One of the sites for this contested battle over Modi’s vision for a new India is Assam.
Sanjib Baruah, a professor of political studies at Bard College in New York, said Assam is “becoming a frontier” for India’s post-partition citizenship questions.
“For decades, the foreigner issue in Assam was playing out independently from the rest of the country,” said Baruah, who has written extensively on the region. “Now, the BJP and Hindu nationalism has appropriated it.”
After coming to power in May, the local BJP government passed a law restricting the sale of beef in areas surrounding temples and those predominantly inhabited by Hindus. It also promised to bring in a two-child policy and a law to tackle interfaith marriages based on a baseless claim that views them as a tool for conversions.
“If I have done something to save my culture, my identity, it is not to target anybody,” said Pijush Hazarika, a minister and a spokesman for the Assam government.
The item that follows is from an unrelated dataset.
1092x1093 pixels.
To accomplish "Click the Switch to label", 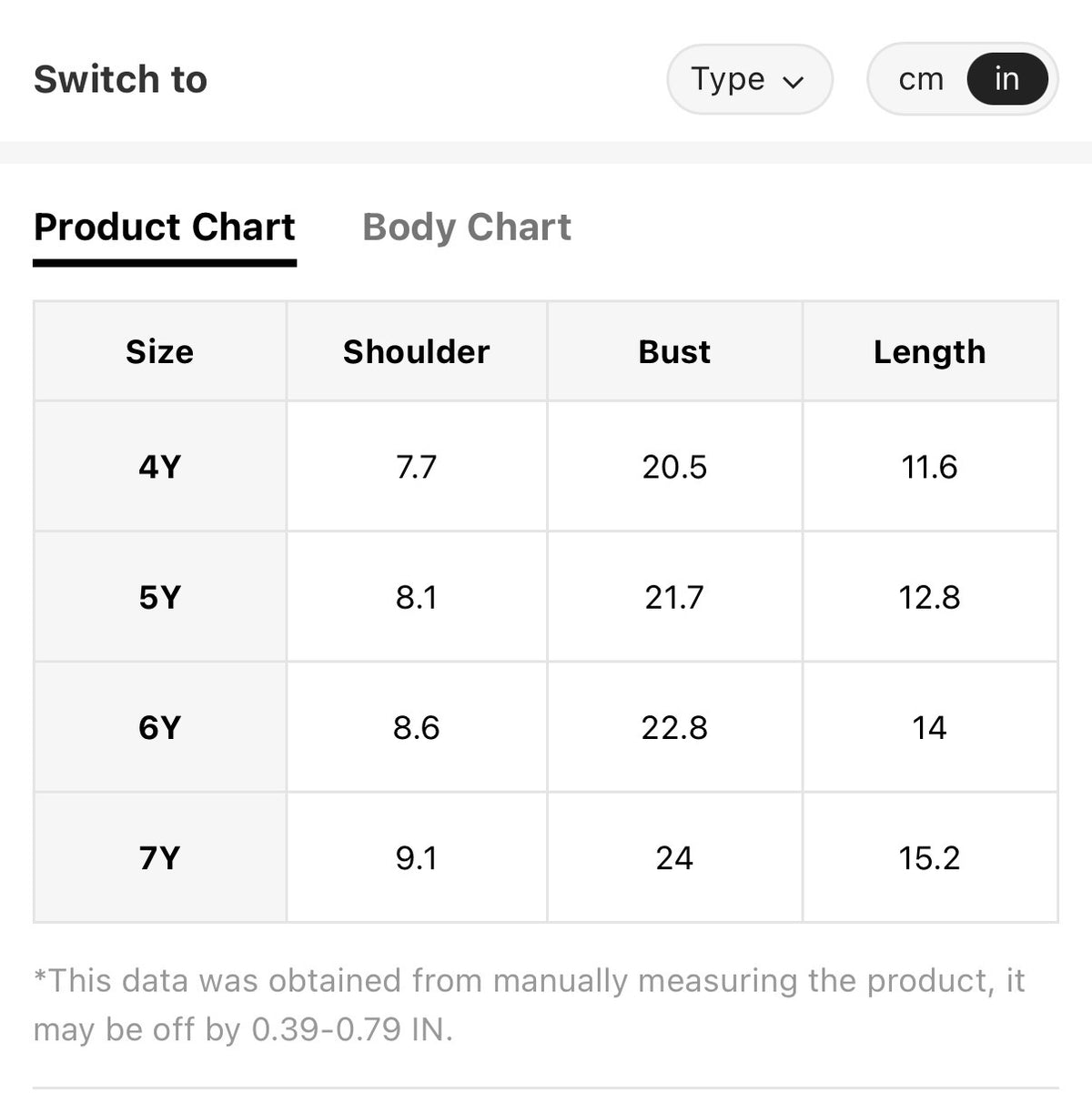I will pos(121,79).
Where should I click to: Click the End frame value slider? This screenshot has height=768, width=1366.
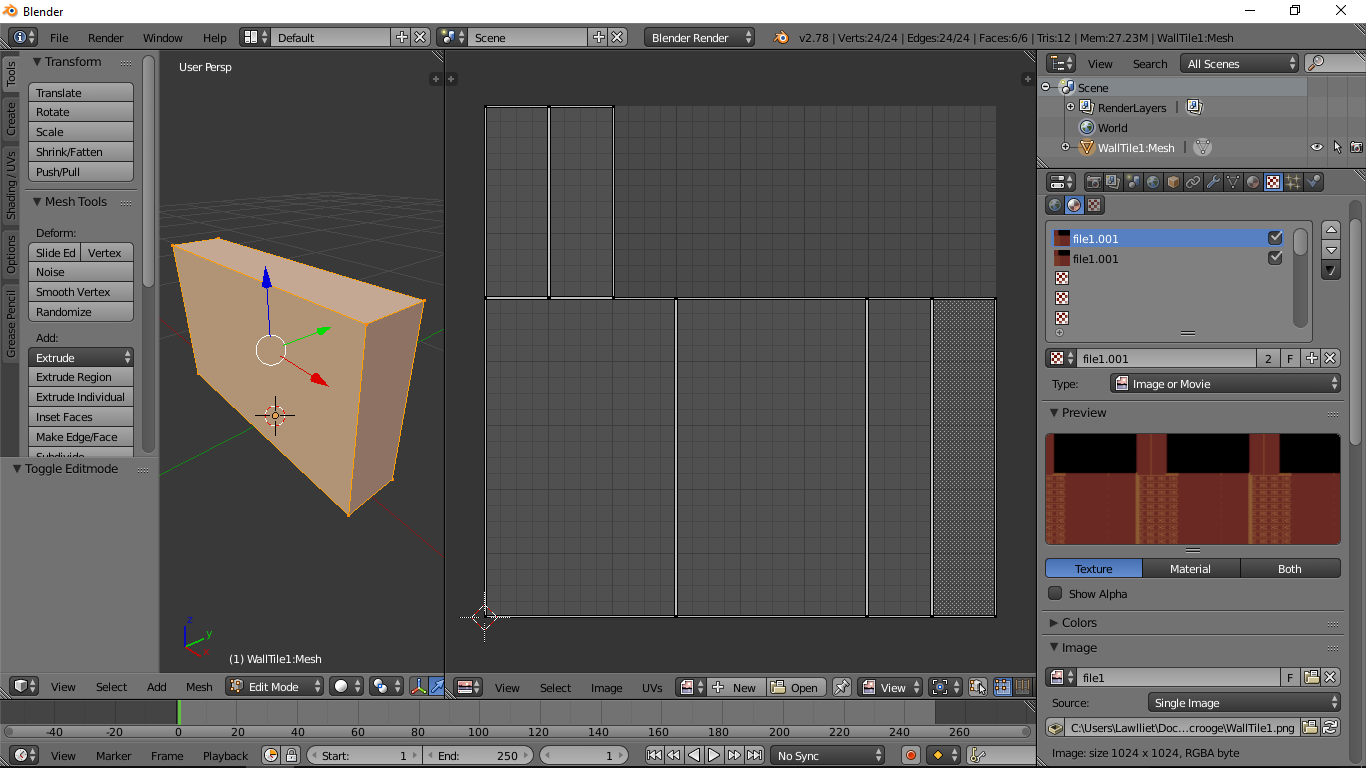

He blamed “left-liberals” for indulging in petty politics.
The state of Assam is cleaved in two by a mighty, temperamental river called the Brahmaputra, overflows from which have flooded and eroded the ever-shrinking land around it. Many of the state’s most vulnerable populations live on islands, hemmed in by the river’s tributaries.
Dhalpur, the area where the eviction drive turned violent, is part of a 7,000-acre river island. The villagers say they came to settle here decades ago, when the river swallowed up their homes in other parts of the state.
The conditions of life on the islands are severe. Reaching the villages involves two thin riverine crossings on rickety boats and at least an hour’s walk on dirt tracks. Infrastructure and public services are nonexistent.
Now the government seeks their homes, temporary bamboo hutments with tin roofs. While encroachment of government land is a widespread issue across Assam, data from the state assembly shows that a majority of the evictions over the past few years have taken place in predominantly Muslim districts.
Those swept up in the eviction drives include people who were included in the citizen registry.
Days before the violence unfolded in late September, police officials evicted nearly 4,000 people from one part of the island. But when they came to evict hundreds of more families, they ran into resistance.
Locals said their anger against the drive escalated when the notices to vacate were served at midnight demanding that they leave the next day. When the administration arrived with police, they were met with protests, even as many had bundled together their meager belongings.
In a video from the day, the local police official issued a warning: The eviction would continue even if the “world turned upside-down.” Soon after, chaos ensued when police officers began to burn people’s belongings, witnesses recalled.
Locals clashed with the police using bamboo sticks and stones, ending in the death of Haque, the 28-year-old laborer, caught on camera. A 12-year-old boy, Sheikh Farid, who had left his home to go to the post office also died. At least three others suffered gunshot wounds. Ten officers were injured.
Sushanta Biswa Sarma, the local police officer at the site, said the police action was in self-defense. “We did our duty,” said Sarma, who is the brother of the state chief minister. “It’s unfortunate. Sometimes, it happens.”
The government has promised to continue evictions and blamed an Islamic group for instigating the violence. The police have arrested three villagers for the violence, including one who was hospitalized with a gunshot wound to his leg.
A judicial probe has been ordered into the incident. But for villagers like the family of Haque, this is only the start of another difficult chapter.
“We are devastated without him,” Ainuddin said. “His kids are very young. The family is as good as dead without him.”